• **DOCUMENT TEXT**:
====

The Natchez Trace - 444 miles of this.
Natchez is the southern terminus of the Natchez Trace, a trail that was originally blazed by bison traveling north to the salt licks in Tennessee. The Indians followed the buffalo trails and the Europeans followed the Indians and by the early 19th century the trail had been widened out into a wagon track and was the primary north-south road up the Mississippi (mostly north.. all you had to do was float a few logs to get south). After the invention of the steamboat made upstream river travel more practical, the Natchez trace became much less used and fell into disrepair except for short stretches that still functioned as local roads. One of the projects of the Civilian Conservation Corps in the 1930s was to build a parkway that more or less follows the course of the old Natchez Trace for 444 miles from Natchez to Nashville. It is a limited access road with no commercial traffic allowed and the speed limit is only 50 miles an hour the whole way. We had originally intended to drive the whole thing but after talking to some people who had actually done it, we decided it might get boring after the first 100 or 200 miles, so we took the US Highway 61 instead. Then from Natchez, we drove the parkway back north a ways just to get a feel for it.

Emerald Mound
The road is mostly forested but not nearly as dense and claustrophobic as the Edge of the Wilderness Road we talked about back in Minnesota. Periodically there are pullouts to see various creeks and bayous and other local sites. For example, we walked around the Emerald Mound, an old Indian temple site that now looks mostly like a big grassy hill. After a number of stops and about 70 miles of road, we turned around and went back to Natchez.


Old Country Store
About 30 miles north of Natchez on Highway 61 is the tiny town of Lorman. By tiny I mean the visible extent of the town is only about four or five buildings. But one of those buildings is the Lorman Old Country Store which isn't really a general store anymore, it is a restaurant. Alton Brown visited the Old Country Store while filming "Feasting on Asphalt" several years ago and declared that they made, you guessed it, the best fried chicken on the planet. According to Alton "Whatever the voodoo is, that makes that chicken the way it is, I don't possess. It was like Colonel Sanders pole dancing. There was something real sexy going on with that chicken. I don't want to have any more chicken. I'm gonna have that chicken or no chicken at all, no fried chicken at all."

Dining room with the old store shelves still stocked
The restaurant is owned and operated by a gentleman named Arthur Davis who insists that everyone call him Mister D. The restaurant is actually an all-you-can-eat buffet. In addition to the fried chicken, which he makes daily by popular demand, there will also be, on any given day, a variety of other meats, side dishes and salads. I don't know that Mister D does all of the cooking but he is most certainly personally in charge of the kitchen. The day we were there he had ribs and sausages and some kind of chicken in a sauce that I bypassed in favor
Meet Mister D
of the fried stuff. In addition to managing all the food, Mister D strolls through the dining room about every 10 min. telling people to eat as much as they want. "Now yall bring yuh best appetite and don' feel sorry for the cook."  He also apparently frequently sings about biscuits but we did not get serenaded while we were there. The Lorman Old Country Store is open from 10 AM to 5 PM seven days per week. If you are anywhere within 100 miles of this place, make it a point to have a meal there and meet Mister D. I guarantee you will not regret it. Just be careful not to blink or you'll miss the whole town.

So this is now the fourth place that we have had "the best fried chicken on the planet". Which is really the best? Well, for my money it would be Gus's fried chicken in Memphis because they're chicken has just a touch of cayenne kick to it, but Mr. D would certainly run a very close second and at the Old Country Store I got spare ribs and some really superior coleslaw and potato salad as well, which puts them pretty much neck and neck. You won't go wrong either way.

====

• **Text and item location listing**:

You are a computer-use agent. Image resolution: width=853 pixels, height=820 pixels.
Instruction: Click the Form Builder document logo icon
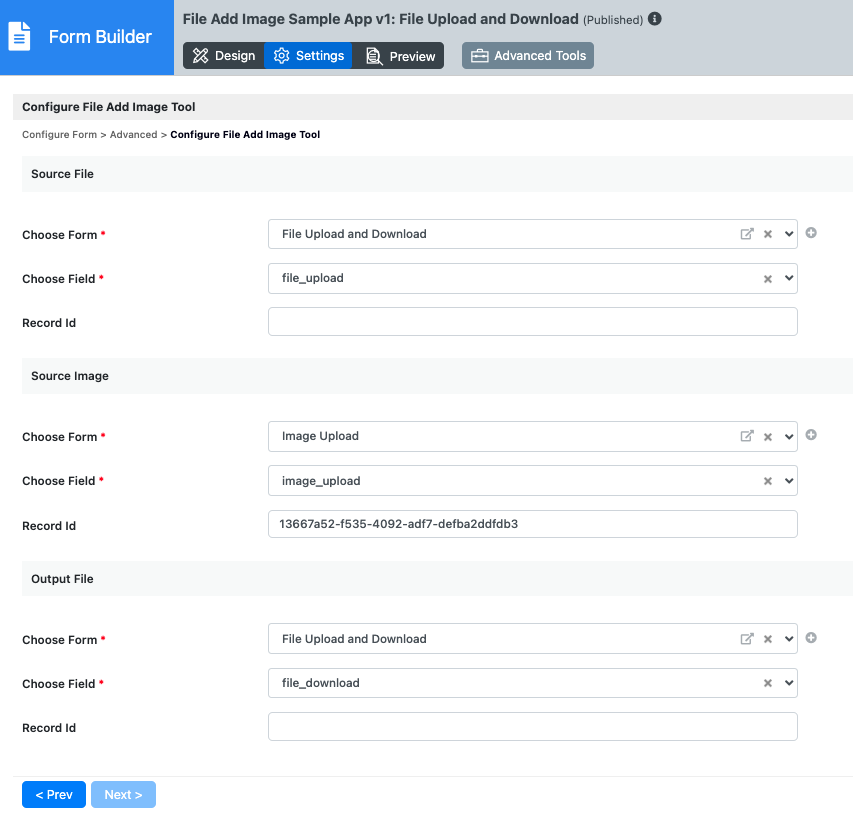coord(19,37)
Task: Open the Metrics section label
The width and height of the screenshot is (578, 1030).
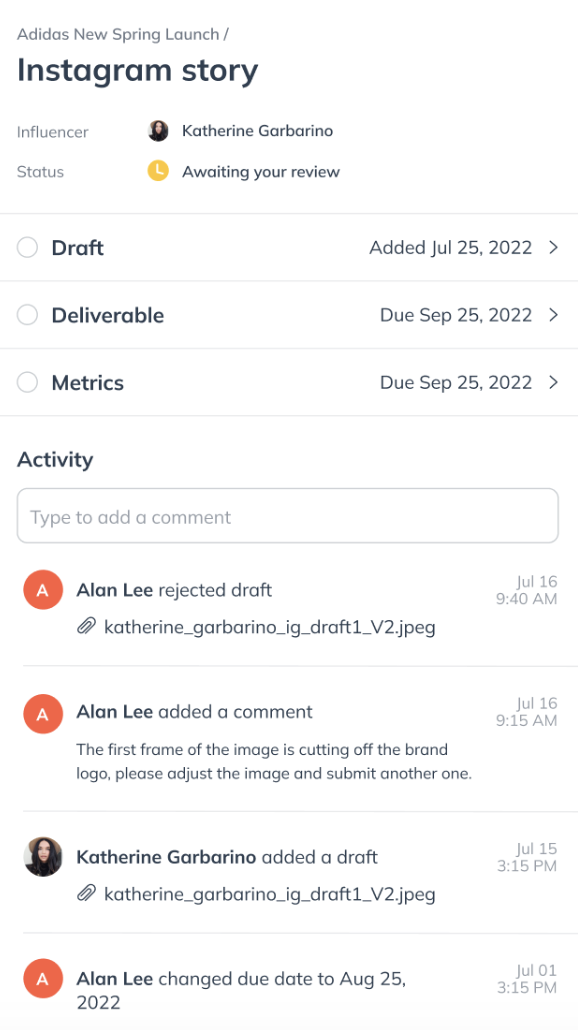Action: pyautogui.click(x=87, y=382)
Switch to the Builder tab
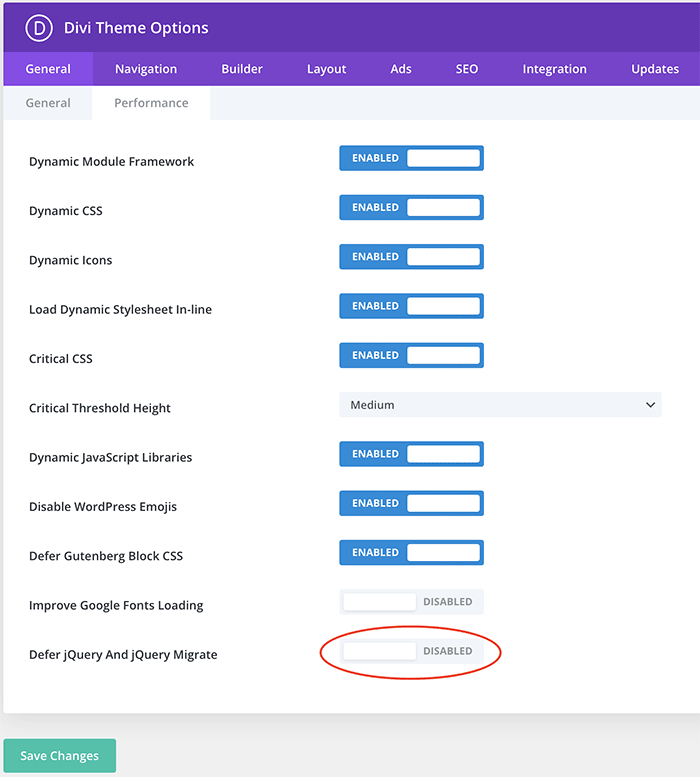 242,69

====

• **SET TASKS**:
• A. According to the Natchez Trace text, what is the speed limit on the parkway?
• B. Scale the listing by writing out all its lines again, requests included. Multiply every answer coordinate by 1.25, round each result to a whole number with halves going up, keep every other number unchanged, and leave out the pictures.

• **RESPONSES**:
• A. 50 miles an hour the whole way.

• B.
You are a computer-use agent. Image resolution: width=853 pixels, height=820 pixels.
Instruction: Click the Form Builder document logo icon
coord(24,46)
Task: Open the Metrics section label
The width and height of the screenshot is (578, 1030).
Action: pyautogui.click(x=109, y=478)
Switch to the Builder tab
 303,86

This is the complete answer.